Attenzione condivisa vs egocentrismo

• Una fase di sviluppo si riferisce alla capacità del bambino di individuare cosa occupa l’attenzione di un altro.

• Scaife e Bruner fanno un esperimento «che comportava un adulto seduto di fronte a un bambino (i soggetti avevano un’età che andava dai tre mesi a poco più di un anno). L’adulto dapprima stabiliva un contatto oculare e poi si girava 90 gradi a sinistra o destra e guardava intensamente verso l’esterno. Il girarsi era accompagnato dall’enunciato “oh, guarda!” messo in rilevo. I due terzi dei nostri bambini fra gli otto e i dieci mesi seguirono il cambiamento della linea dello sguardo, e quelli di un anno lo fecero tutti.»

Ulteriore esperimento

• L’esperimento venne ripetuto e svelò caratteristiche aggiuntive nella struttura dello sguardo che segue un altro sguardo.

• «La prima e più importante caratteristica era che il bambino di un anno guardava lungo la linea dello sguardo, cercava un oggetto, e, se non ne trovava nessuno ritornava al viso dell’adulto per un secondo sguardo, dopo di che si girava ancora una volta. Sembra cioè he ci fosse l’attesa di trovare un oggetto. Il secondo fatto caratteristico era che il bambino si girava alla ricerca dell’oggetto senza però lasciare che il viso dell’adulto uscisse dal perimetro del suo sguardo».

Di nuovo sull’attenzione congiunta

• «Due punti vanno ancora sottolineati: a) nell’ambito della scena percettiva la scena di attenzione congiunta è focalizzata su un sottoinsieme di entità e attività, nell’ambito della scena di attenzione congiunta, la scena referenziale e focalizzata su un sottoinsieme di entità e attività; e b) un bambino considera se stesso come uno dei partecipanti alla scena, sullo stesso piano dell’adulto e dell’oggetto di attenzione congiunta.» (Tomasello, Le origini culturali della cognizione umana, 122)
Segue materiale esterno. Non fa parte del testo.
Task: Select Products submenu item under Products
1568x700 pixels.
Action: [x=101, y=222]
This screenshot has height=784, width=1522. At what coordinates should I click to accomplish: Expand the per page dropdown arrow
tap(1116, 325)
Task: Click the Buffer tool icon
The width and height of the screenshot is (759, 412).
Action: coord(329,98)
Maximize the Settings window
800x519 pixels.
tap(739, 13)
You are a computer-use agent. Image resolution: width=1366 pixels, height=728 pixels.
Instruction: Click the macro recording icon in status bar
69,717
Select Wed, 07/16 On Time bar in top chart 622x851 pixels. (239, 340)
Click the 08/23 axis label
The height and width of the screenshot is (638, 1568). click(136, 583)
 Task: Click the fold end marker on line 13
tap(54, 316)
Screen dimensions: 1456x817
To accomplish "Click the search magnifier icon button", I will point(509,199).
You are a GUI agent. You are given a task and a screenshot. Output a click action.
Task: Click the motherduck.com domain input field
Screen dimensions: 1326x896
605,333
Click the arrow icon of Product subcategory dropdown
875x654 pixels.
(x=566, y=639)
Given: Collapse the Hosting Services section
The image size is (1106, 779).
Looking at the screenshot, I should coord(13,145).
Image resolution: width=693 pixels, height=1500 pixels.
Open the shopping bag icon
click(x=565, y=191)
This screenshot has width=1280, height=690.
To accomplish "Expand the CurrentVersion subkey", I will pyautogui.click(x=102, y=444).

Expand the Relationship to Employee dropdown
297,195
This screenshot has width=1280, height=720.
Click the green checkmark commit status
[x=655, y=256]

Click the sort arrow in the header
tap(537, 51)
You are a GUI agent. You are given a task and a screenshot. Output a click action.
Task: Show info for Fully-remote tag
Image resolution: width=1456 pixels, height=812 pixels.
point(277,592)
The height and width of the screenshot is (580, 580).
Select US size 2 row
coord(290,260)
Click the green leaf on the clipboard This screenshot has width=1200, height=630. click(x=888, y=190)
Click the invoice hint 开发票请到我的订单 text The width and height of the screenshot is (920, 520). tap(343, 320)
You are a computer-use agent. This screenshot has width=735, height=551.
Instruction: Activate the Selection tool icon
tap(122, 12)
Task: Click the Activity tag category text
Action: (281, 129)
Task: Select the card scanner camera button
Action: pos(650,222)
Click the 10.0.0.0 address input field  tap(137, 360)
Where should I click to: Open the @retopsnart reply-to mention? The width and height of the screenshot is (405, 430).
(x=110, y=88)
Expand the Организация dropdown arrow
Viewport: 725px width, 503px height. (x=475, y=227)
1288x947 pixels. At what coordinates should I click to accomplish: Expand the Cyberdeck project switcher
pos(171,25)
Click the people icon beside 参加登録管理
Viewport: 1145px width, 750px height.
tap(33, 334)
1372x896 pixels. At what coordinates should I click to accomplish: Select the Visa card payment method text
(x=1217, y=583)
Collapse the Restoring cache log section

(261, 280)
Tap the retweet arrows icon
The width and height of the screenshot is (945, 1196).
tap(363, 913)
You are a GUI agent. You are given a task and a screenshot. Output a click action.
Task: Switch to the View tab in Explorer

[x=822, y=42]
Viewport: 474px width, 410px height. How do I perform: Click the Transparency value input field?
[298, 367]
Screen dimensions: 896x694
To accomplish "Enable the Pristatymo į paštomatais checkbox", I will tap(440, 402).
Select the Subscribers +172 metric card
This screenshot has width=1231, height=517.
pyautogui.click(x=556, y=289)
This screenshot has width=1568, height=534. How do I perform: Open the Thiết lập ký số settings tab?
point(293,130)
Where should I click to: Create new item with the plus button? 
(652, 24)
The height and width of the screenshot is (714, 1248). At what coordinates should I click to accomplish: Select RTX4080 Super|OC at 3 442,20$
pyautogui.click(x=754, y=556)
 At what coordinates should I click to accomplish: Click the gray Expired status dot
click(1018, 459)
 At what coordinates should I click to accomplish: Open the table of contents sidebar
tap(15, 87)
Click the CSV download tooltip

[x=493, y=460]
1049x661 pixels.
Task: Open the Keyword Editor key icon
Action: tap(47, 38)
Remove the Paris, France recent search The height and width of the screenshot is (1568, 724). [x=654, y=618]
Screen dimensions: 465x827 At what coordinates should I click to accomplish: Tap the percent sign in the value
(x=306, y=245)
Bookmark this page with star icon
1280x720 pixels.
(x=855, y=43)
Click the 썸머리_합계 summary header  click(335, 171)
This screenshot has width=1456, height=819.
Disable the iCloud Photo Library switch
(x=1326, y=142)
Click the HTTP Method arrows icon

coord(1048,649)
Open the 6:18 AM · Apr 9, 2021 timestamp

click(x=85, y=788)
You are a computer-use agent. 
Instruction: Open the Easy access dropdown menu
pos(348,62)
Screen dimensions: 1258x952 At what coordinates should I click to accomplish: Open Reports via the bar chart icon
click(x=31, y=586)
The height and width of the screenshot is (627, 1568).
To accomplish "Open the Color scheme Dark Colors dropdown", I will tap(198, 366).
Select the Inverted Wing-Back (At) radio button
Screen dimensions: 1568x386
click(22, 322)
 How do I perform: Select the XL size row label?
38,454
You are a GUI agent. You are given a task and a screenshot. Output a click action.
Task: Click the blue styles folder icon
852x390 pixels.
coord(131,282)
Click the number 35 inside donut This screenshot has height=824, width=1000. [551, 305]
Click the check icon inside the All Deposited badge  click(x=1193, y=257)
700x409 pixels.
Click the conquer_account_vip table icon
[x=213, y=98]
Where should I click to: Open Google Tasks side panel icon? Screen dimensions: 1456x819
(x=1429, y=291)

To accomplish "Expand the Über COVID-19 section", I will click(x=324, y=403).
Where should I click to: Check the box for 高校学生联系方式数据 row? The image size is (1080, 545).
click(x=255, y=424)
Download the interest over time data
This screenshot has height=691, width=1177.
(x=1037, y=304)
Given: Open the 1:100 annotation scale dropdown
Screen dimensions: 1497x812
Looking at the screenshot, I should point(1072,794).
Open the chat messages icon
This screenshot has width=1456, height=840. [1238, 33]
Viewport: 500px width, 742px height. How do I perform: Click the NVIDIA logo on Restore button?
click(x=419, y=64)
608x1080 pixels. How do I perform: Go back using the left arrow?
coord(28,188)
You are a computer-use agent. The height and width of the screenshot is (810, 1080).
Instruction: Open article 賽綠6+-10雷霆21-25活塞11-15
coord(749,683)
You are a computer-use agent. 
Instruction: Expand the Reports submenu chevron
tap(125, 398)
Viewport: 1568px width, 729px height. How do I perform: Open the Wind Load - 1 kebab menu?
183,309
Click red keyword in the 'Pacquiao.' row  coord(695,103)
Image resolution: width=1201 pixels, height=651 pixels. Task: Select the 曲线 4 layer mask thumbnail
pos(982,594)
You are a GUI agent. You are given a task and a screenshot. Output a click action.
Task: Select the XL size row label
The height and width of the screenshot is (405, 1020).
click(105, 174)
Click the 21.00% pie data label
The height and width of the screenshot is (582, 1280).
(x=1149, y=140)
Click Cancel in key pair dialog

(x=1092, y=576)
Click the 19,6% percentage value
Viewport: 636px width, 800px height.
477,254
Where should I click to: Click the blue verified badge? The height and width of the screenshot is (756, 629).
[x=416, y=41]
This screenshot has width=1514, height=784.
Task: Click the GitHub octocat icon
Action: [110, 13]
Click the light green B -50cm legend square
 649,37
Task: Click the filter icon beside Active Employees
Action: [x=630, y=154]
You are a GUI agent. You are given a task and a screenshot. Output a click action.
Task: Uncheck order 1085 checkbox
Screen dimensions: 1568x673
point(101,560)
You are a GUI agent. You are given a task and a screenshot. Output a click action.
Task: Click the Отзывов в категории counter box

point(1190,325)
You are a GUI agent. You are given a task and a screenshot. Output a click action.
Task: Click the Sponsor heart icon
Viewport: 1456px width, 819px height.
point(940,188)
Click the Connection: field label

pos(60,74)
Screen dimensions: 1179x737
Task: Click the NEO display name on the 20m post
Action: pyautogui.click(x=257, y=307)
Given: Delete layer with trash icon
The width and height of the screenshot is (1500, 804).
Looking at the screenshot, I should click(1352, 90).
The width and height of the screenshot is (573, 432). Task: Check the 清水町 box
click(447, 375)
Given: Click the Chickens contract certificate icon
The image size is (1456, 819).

attenzione congiunta e relazione triadica

• “anche i primati non umani sono sensibili alle espressioni facciali, sono in grado di seguire con lo sguardo gli oggetti, di avere comportamenti imitativi, ecc. tuttavia l’attenzione congiunta -intesa come relazione triadica- sembra una prerogativa degli esseri umani” (p.111)

• I dati a nostra disposizione ci mostrano infatti che «uno scimpanzé sa che il suo compagno di gruppo vede la scimmia, ma non abbiamo prove che lo scimpanzé sappia che il suo compagno lo vede vedere la scimmia. In altre parole non ci sono prove che le grandi scimmie possano compiere anche un solo passaggio di lettura ricorsiva della mente». (Tomasello)

sviluppo della referenza tappe di sviluppo

• la capacità del bambino di seguire lo sguardo dell’adulto si consolida intorno ai 9 mesi.

• tra i 9 e i 12 mesi cominciano i comportamenti triadici, la coordinazione avviene tra adulto, bambino e oggetto.

• Si può parlare di un triangolo referenziale: bambino, adulto e oggetto. All’interno di questo triangolo, l’adulto pronuncia enunciati per mantenere l’attenzione dei bambini.

indicare• intorno ai 9 mesi di vita vi è la comparsa del gesto

deittico: il bambino punta il dito intenzionalmente per indicare qualcosa.

• un gesto profondamente radicato nella natura umana, basato sulla tendenza naturale a interpretare intenzionalmente le azioni altrui.

• I bambini lo acquisiscono naturalmente.

• All’inizio l’indicare è un tentativo di afferrare qualcosa che non è vicino. Il tentativo non riuscito del bambino suscita l’intervento di un’altra persona.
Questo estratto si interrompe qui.